Independence Day, also known as Fete de l'Independence, is a public holiday celebrated on 18 November.
It is Morocco's National Day and commemorates Morocco's independence from France on 18 November 1956.
Since the mid seventeenth century, Morocco has been ruled by the Alaouite dynasty. In the late nineteenth century, the influence of European powers such as France, Germany and Spain grew larger.
In 1859, Morocco hade gone to war with Spain, and in theory, had guaranteed its independence through the 1880 Conference of Madrid. Despite this, the French gained an increasing influence in Morocco. Germany tried to counteract this influence by showing support for Moroccan independence, a move intended to agitate the French and British, which it did.

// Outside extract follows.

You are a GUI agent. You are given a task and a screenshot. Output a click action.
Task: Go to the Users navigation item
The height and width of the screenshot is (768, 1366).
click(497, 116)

So much so, that on 3 December 1912, Morocco was made to accept a treaty that made it part of a French Protectorate, with part of Northern Morocco coming under Spanish control.

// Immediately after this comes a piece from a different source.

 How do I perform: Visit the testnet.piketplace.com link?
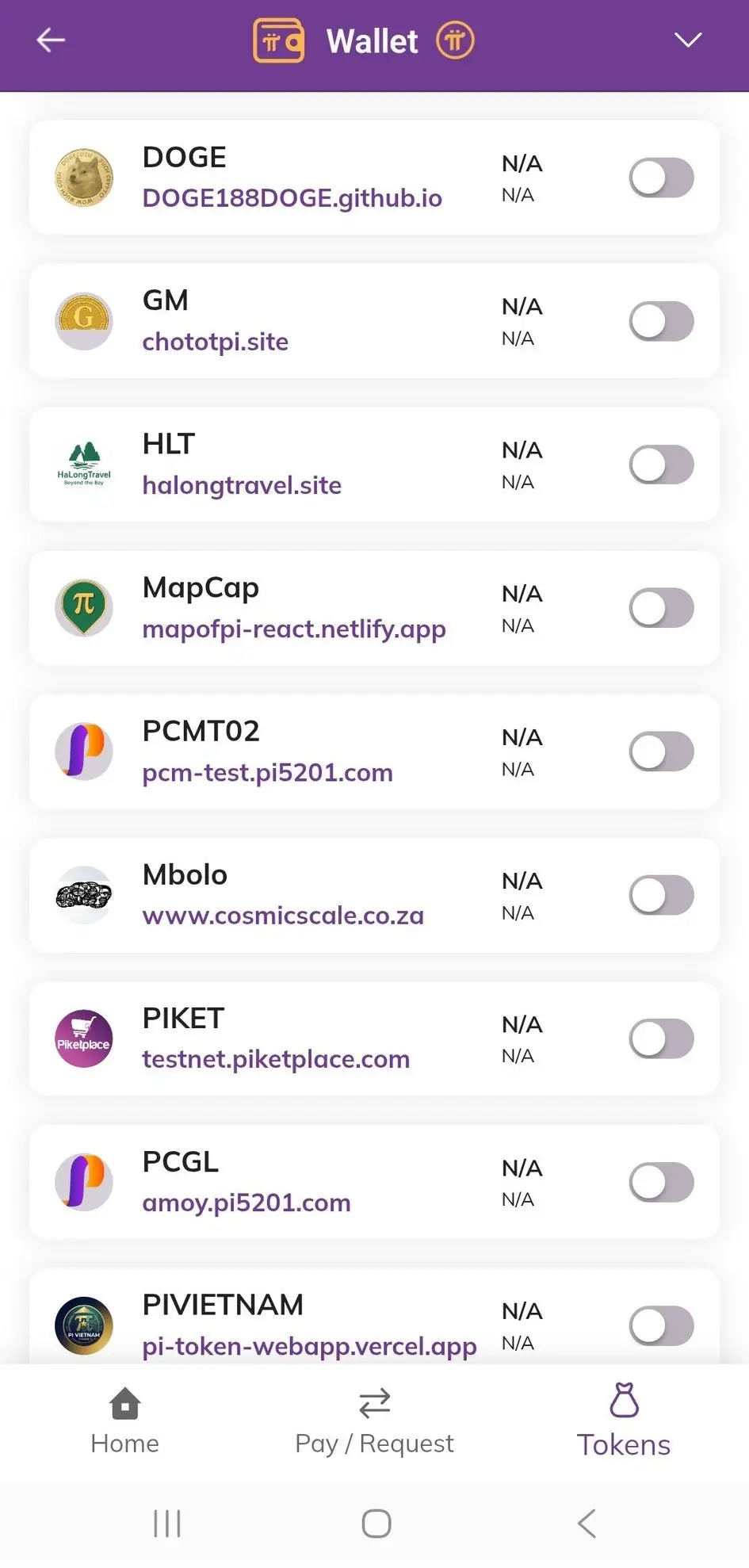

While the treaty did not mean that Morocco was no longer a sovereign state and that the Sultan remained the country's leader, in reality the country was ruled by a colonial administration.
In 1953, King Mohammed V had been exiled to Madagascar as tensions within Morocco grew with a rising call for independence.
Exiling such a well respected Sultan only had the effect of uniting Moroccan opposition to French control, and by 1955 King Mohammed V had returned from exile to lead negotiations that led to the formal independence of Morocco a year later.